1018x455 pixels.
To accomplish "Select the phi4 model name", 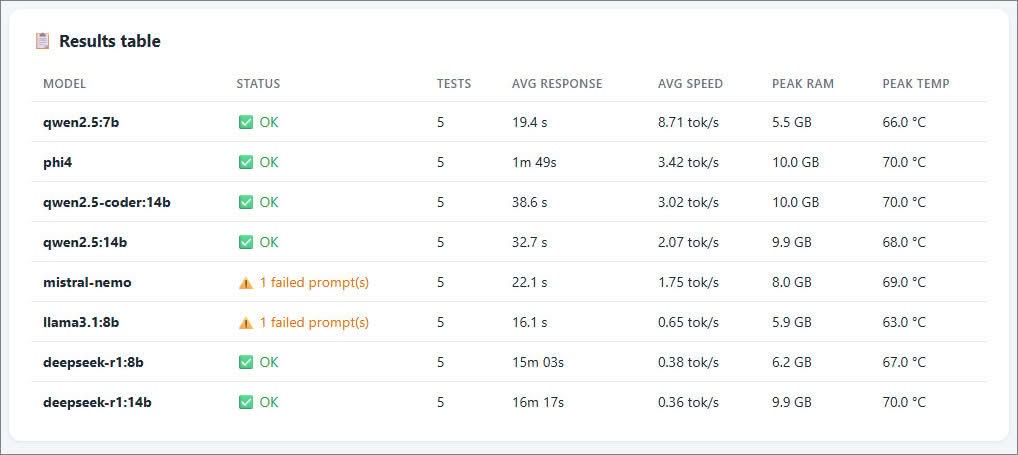I will point(57,162).
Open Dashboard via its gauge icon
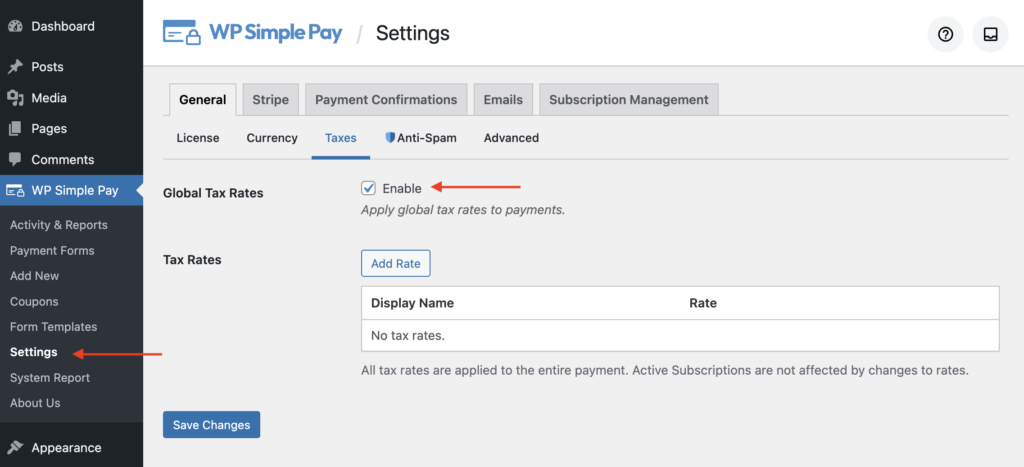The width and height of the screenshot is (1024, 467). pos(15,27)
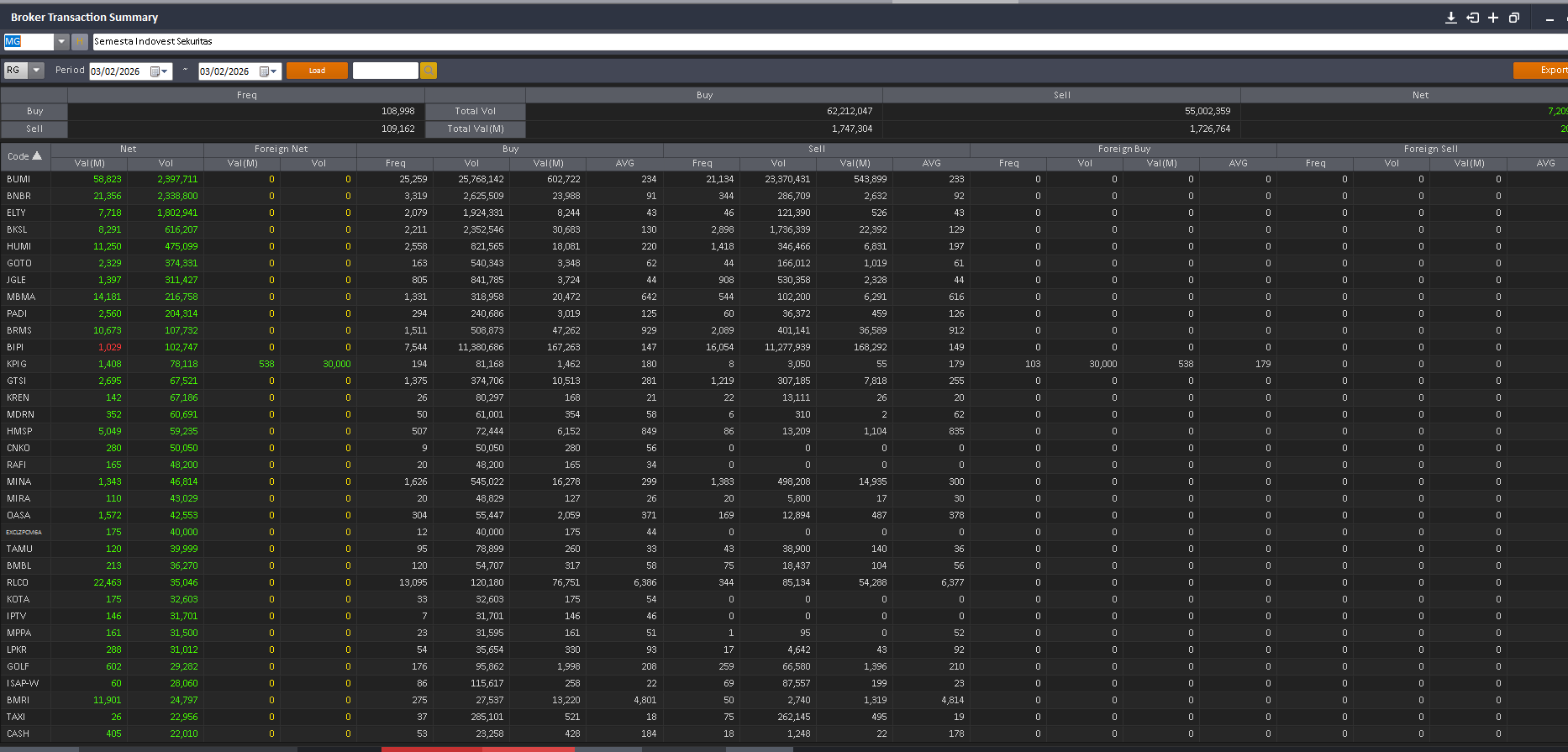This screenshot has width=1568, height=752.
Task: Click the Export button
Action: click(x=1543, y=71)
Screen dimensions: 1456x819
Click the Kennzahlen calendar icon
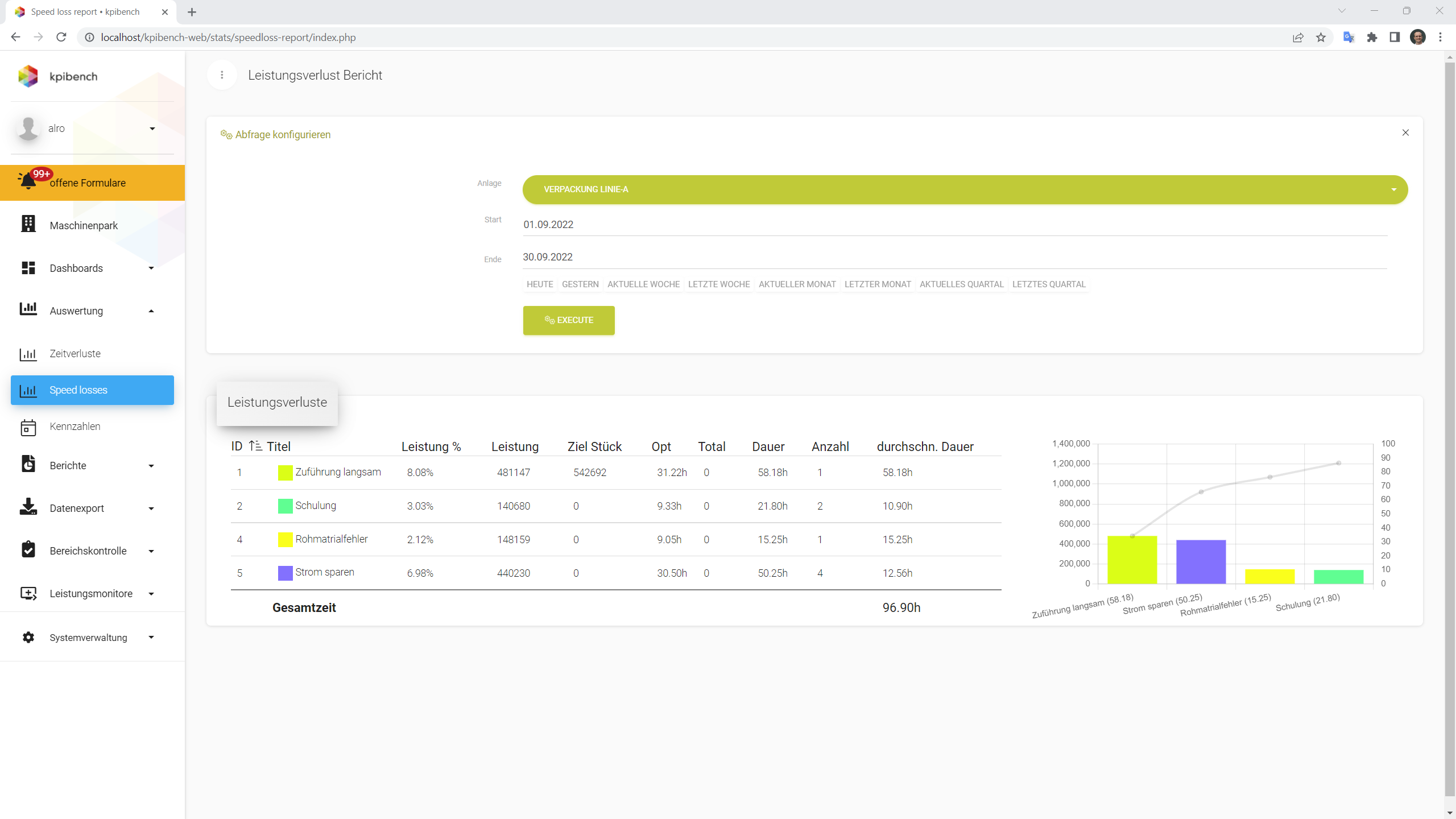coord(28,427)

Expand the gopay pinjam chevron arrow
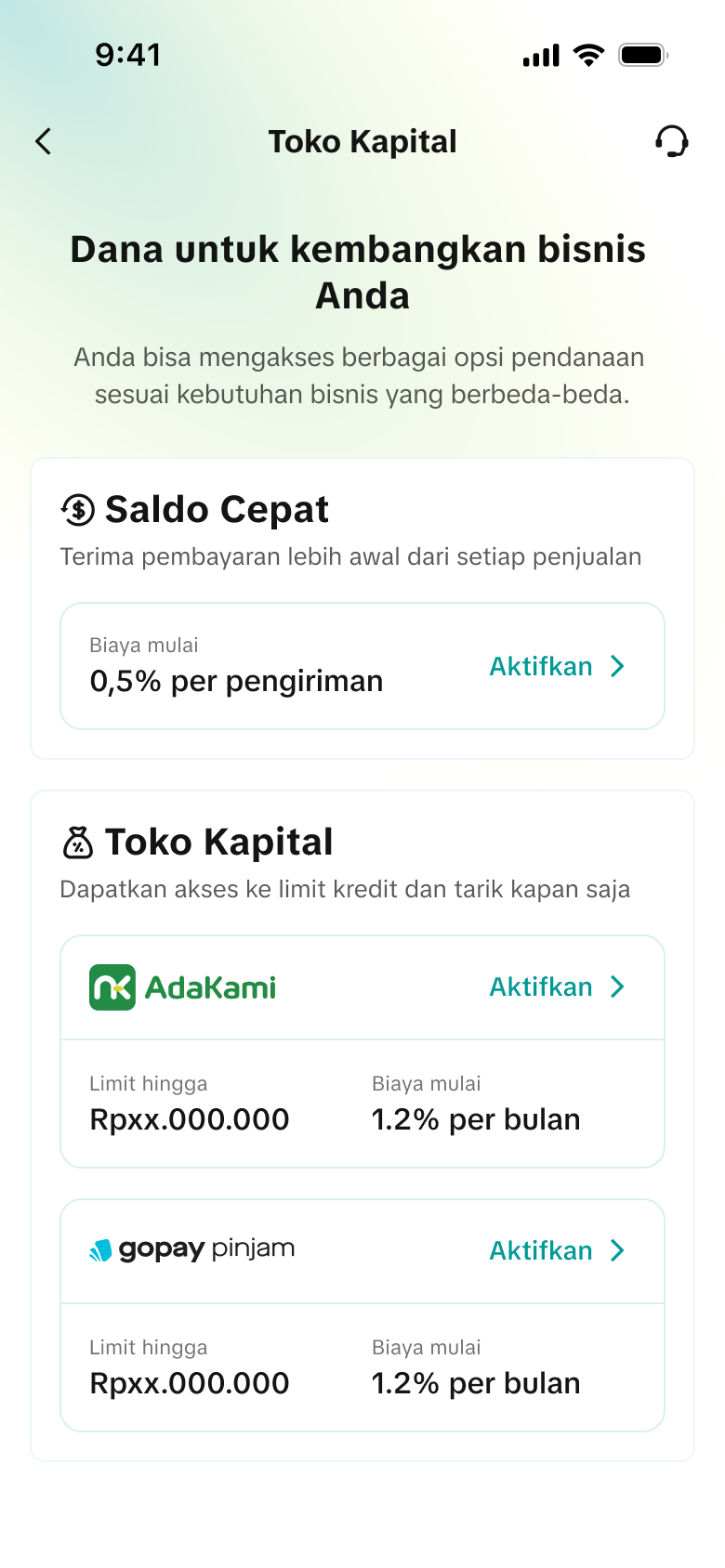click(617, 1250)
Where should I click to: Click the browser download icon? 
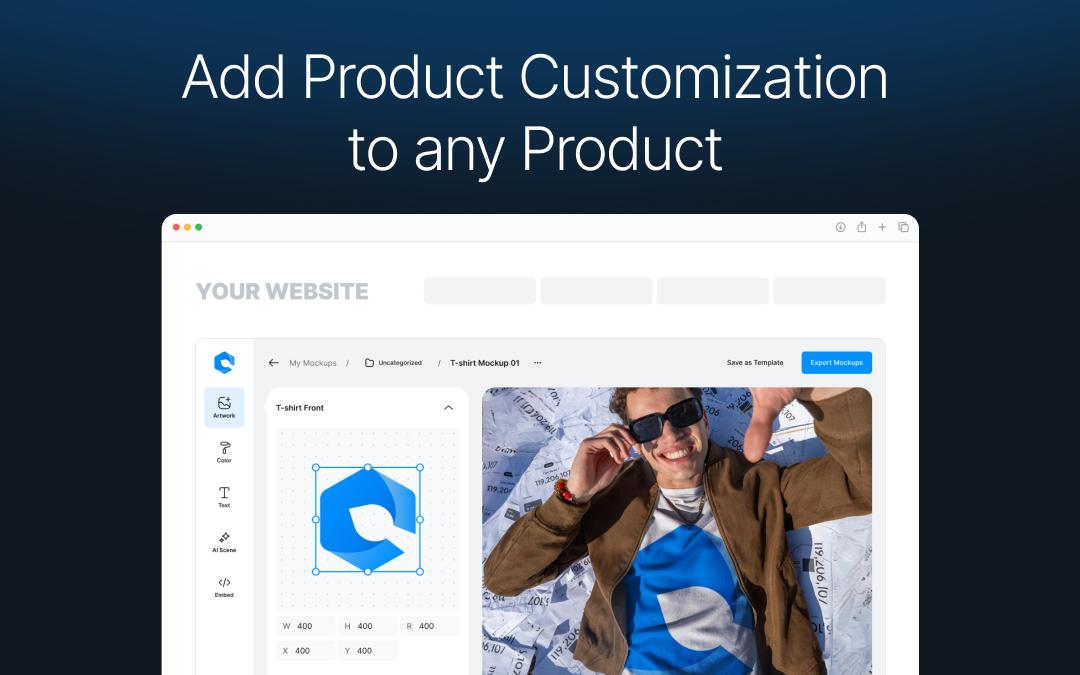(840, 227)
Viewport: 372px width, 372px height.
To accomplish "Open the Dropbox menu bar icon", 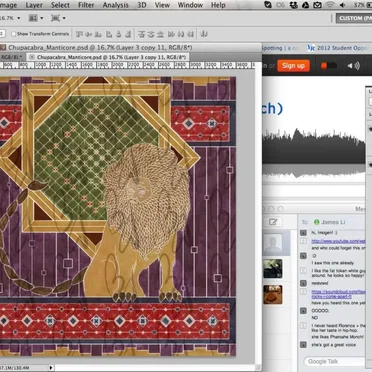I will click(x=294, y=5).
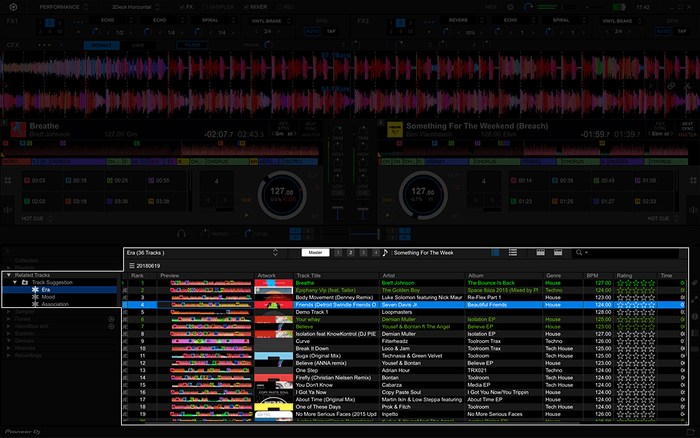The image size is (700, 438).
Task: Open the Era criteria dropdown stepper
Action: tap(276, 253)
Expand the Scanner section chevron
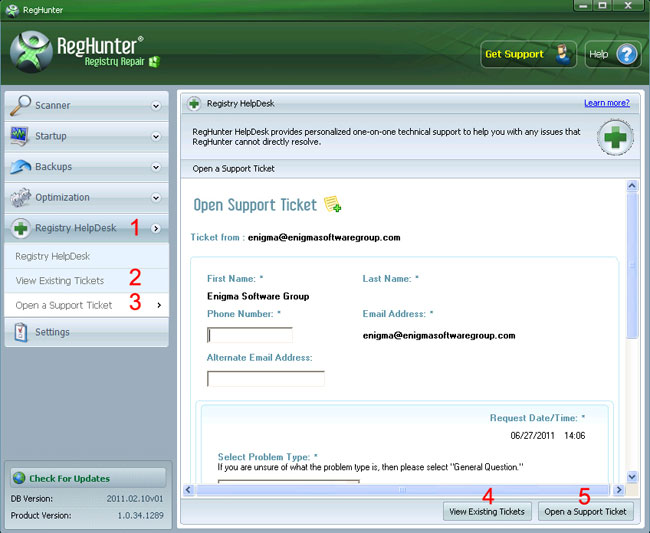The height and width of the screenshot is (533, 650). pos(156,105)
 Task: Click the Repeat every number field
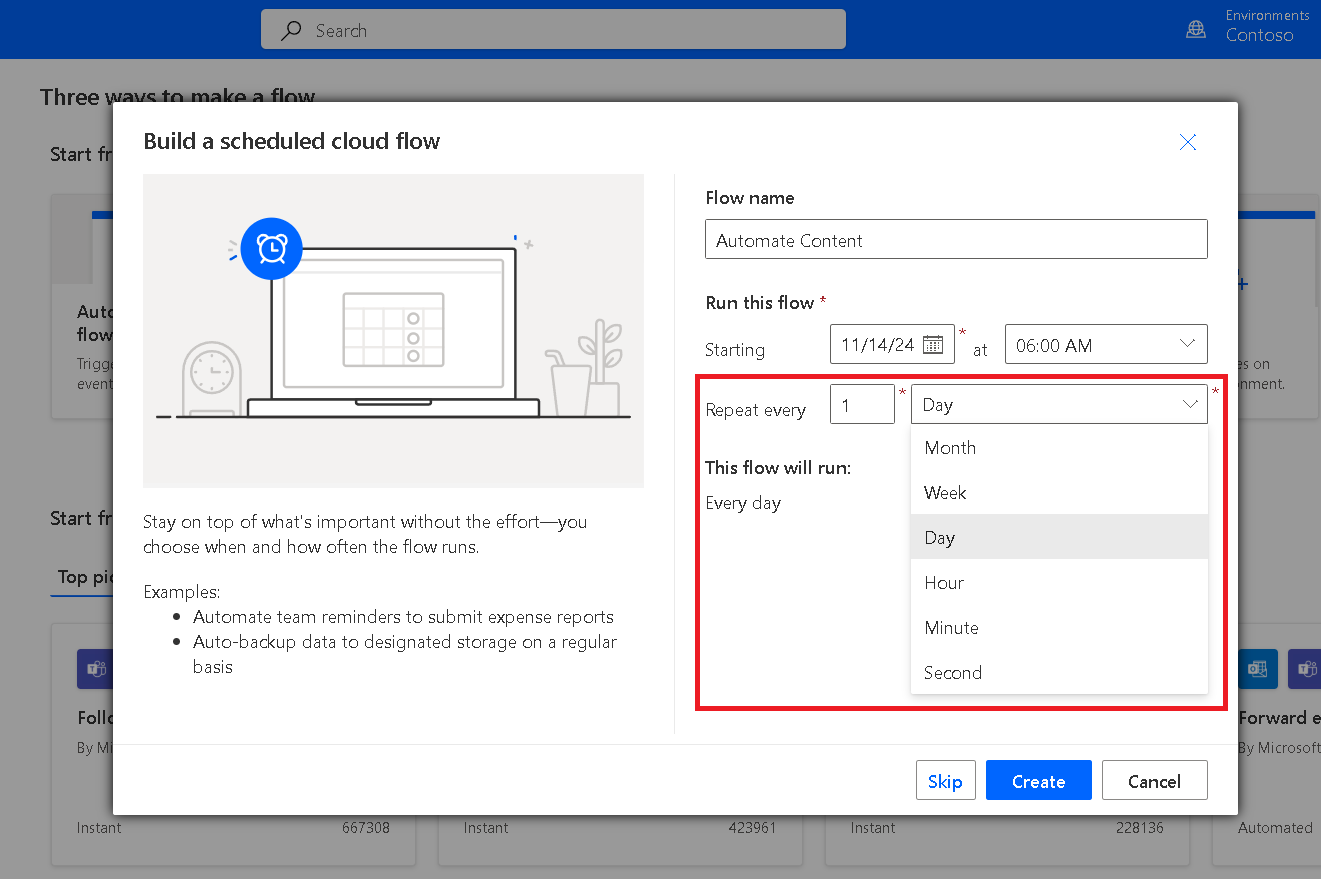coord(861,404)
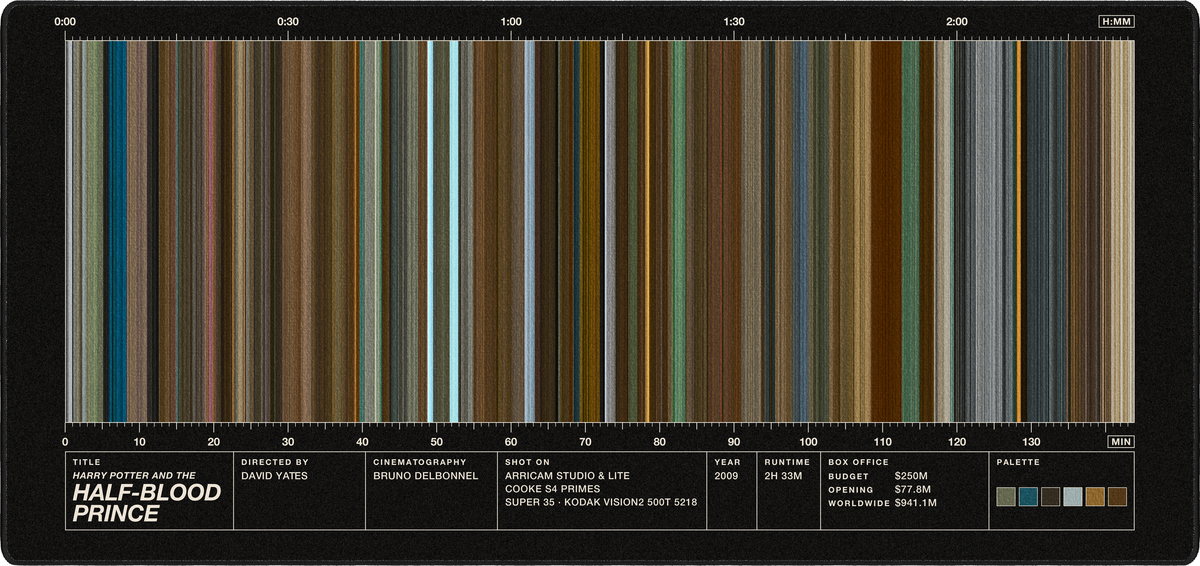Select the 2:00 top timeline marker
The width and height of the screenshot is (1200, 566).
click(957, 21)
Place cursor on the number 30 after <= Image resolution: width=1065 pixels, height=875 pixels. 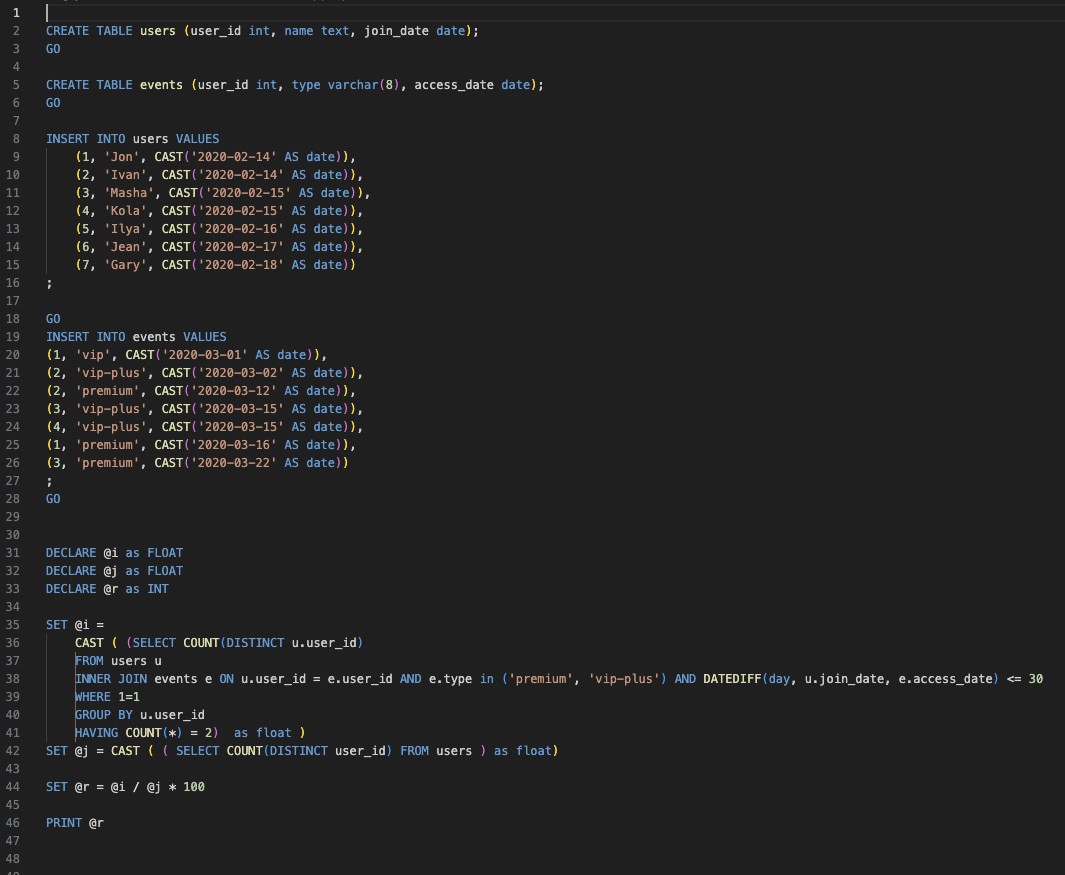[1035, 679]
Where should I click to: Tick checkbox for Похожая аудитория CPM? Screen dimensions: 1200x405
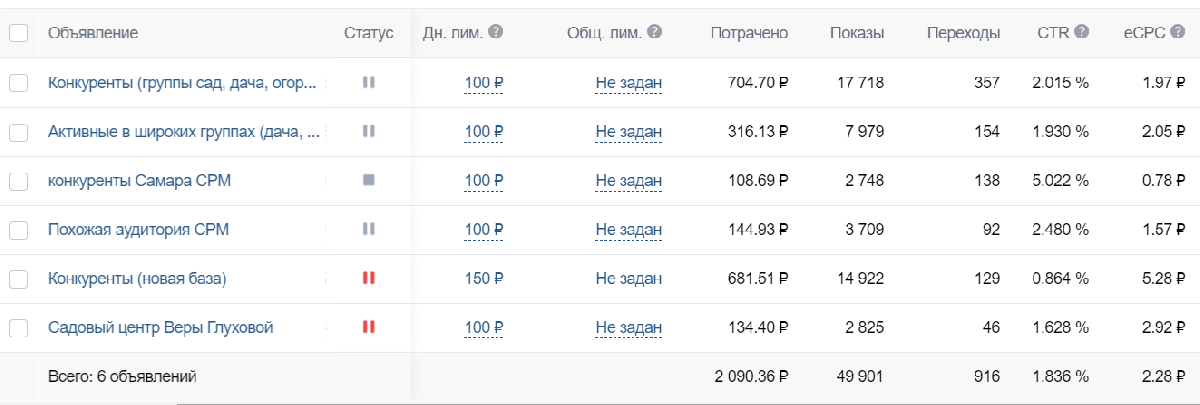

________

__WORK REQUEST__.
Within the entries, find all lines holding "dimensions" and copy each one.

__THE COMPLETED TASK__.
Screen dimensions: 1456x819
Where should I click to: Tick checkbox for Похожая аудитория CPM? Screen dimensions: 1200x405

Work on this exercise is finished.